Spec: Versioned Resource Tree Structure
Core to the data platform is the requirement to store "resources" (data entities) that are versioned and can express hierarchies.
We implement a "versioned resource tree" data structure that serves as the foundation for the data platform.
Logically, a resource is an entity with a payload attached. This payload can be an arbitrary JSON object, or a reference to a row in another table. A resource can have a parent resource associated with it. This is a "contains" relationship, where the parent resource is the "container" and the child resource is the "contained".
Example: a DICOMStudy resource has a payload describing its location on the PACS, and defines a Patient resource as its logical parent. The Parent resource has a payload describing maybe some identifier for the patient as well as basic demographic statistics. It again is contained in another resource - a clinical trial. Etc etc etc
A resource is versioned. This versioning includes a) the payload contents, b) the parent relation, and c) by consequence, the children. It allows for us to retrieve a version of a history with an old payload or an old set of children.
Example: A clinical trial consists out of 100 patients at time point X. We train a model on this dataset. As time goes by, the trial grows to 110 patients. For reproducibility purposes, we might however want to re-obtain the state of the trial at time point X, with only the original 100 patients.
Table Schemas
The resources table defines the identifiers of all logical resources:
| field | type |
|---|---|
| identifier | string |
| version | string |
The resource_versions table contains the actual versions of resources along with their payloads and parent-relationships:
| field | type | comment |
|---|---|---|
| identifier | string | PK (identifier, version) |
| version | string | PK (identifier, version) |
| payload_uid | string | non-enforced FK to payload_table |
| payload_table | string | the name of the table that contains the payload |
| parent_identifier | string | the identifier of the parent resource |
| parent_version | string | the version of the parent resource |
| children | JSON | a list of child resources |
| is_deleted | boolean | flag whether resource is soft-deleted |
| created_at | timestamp | when this version was created |
Payload tables require a uid field to join on later. E.g. payload_patient:
| field | type | comment |
|---|---|---|
| uid | string | PK |
| name | string | the name of the patient |
| age | int | the age of the patient |
Operations
We define 5 core requests to interact with the resource storage:
- Creating a new resource: ResourceCreateRequest
- Updating the payload of an existing resource: ResourcePayloadChangeRequest
- Changing the parent of an existing resource: ResourceParentChangeRequest
- Soft-deleting a resource: ResourceDeleteRequest
- Un-deleting a resource: ResourceUndeleteRequest
Each of these requests will trigger a version update of all impacted resources. This includes any parent resources!

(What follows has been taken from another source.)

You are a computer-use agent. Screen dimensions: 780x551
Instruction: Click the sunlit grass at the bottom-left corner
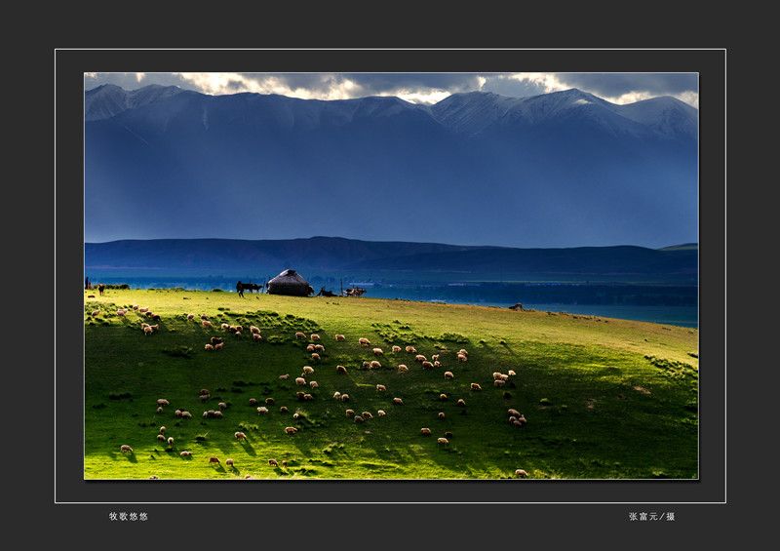[x=107, y=463]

When performing a bunch of transactions at the same time (such as creating a whole set of new resources), we want to avoid explosion of version numbers.

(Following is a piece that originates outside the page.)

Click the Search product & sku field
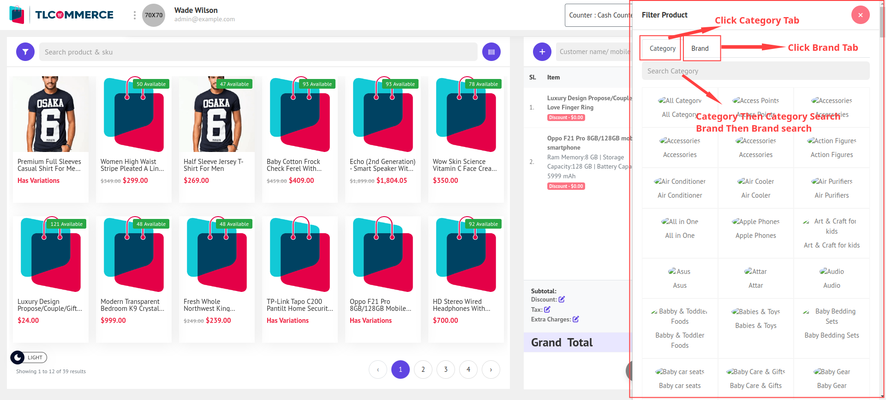This screenshot has height=400, width=886. pos(258,52)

To address this, we implement a InMemoryTransactionManager, which will "preview" the joint impact of a set of operations and only increment version numbers once.
Assumptions & Constraints
- We do not store payload data in a simple JSON column, but instead store payloads in separate tables. While this results in a polymorphism of the foreign relationship that isn't particularly native to relational databases, it allows for us to enforce a schema on payloads as well as migrate data as schemas change. We are interested in providing "schema guarantees" to users as well as having all data accessible at any point in time - therefore storing any version of a resource in any possible compatible schema is simply infeasible. We are sacrificing perfect reproducibility for simplicity and feasibility.
Considerations
Why not structure with studies, trials, etc. as "folders"? Because we want to associate the folders with (queriable) data just as much as the resources themselves. Made no sense to differentiate between a "folder node" and a "leaf node".
Future Improvements
-
Move children lists into their own table to deduplicate data. When updating payloads but not any children, we could avoid storing the same list of children again by moving the children lists to a separate table indexed by their hash.
-
Figure out how to ensure hard deletes. A legal requirement of our clinical trial data collection is that patients have the right to request the comprehensive deletion of their data. Right now however, we only model soft deletes. Hard deletes might be implementable by removing all payloads and re-naming the resource identifiers.